[EXERCISE DATA — start]
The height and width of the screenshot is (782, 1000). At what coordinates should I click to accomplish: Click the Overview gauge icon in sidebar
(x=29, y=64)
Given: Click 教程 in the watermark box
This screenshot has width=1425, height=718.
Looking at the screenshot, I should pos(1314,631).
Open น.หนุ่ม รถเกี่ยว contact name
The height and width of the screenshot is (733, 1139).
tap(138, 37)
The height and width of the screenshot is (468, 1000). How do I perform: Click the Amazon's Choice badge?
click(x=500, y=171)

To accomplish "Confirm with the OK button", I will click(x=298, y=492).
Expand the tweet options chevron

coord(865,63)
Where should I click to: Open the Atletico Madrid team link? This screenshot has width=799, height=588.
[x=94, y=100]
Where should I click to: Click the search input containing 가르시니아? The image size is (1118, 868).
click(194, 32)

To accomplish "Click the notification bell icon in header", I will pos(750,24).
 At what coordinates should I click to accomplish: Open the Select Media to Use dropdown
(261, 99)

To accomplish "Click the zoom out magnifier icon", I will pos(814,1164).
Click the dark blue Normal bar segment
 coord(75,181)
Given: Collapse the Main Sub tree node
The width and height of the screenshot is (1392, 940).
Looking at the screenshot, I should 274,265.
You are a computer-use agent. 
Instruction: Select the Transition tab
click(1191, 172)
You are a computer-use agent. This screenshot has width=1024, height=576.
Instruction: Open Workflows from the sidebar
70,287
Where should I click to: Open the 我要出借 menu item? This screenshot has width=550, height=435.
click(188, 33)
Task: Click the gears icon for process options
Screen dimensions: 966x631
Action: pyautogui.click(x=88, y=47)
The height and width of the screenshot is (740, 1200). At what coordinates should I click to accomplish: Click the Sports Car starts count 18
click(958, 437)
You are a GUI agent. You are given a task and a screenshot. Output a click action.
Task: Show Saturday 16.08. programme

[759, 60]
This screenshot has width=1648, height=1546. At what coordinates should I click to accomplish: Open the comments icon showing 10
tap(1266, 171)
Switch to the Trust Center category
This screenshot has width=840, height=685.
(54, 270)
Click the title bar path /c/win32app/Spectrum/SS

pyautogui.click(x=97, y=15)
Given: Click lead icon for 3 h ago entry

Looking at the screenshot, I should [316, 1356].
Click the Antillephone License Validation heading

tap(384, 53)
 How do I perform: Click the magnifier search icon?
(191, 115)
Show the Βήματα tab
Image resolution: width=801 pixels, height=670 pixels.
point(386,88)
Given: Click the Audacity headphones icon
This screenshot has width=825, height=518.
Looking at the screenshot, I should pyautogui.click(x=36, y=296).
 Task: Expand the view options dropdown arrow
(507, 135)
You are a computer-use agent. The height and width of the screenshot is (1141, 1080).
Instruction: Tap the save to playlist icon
[EXERCISE DATA — finish]
EXERCISE INSTRUCTIONS: The lines wanted are those from the one with "This screenshot has width=825, height=518." through the last line of the records, repeated exactly and with both ends included.

WRITTEN ANSWER:
This screenshot has width=825, height=518.
Looking at the screenshot, I should pyautogui.click(x=36, y=296).
 Task: Expand the view options dropdown arrow
(507, 135)
You are a computer-use agent. The height and width of the screenshot is (1141, 1080).
Instruction: Tap the save to playlist icon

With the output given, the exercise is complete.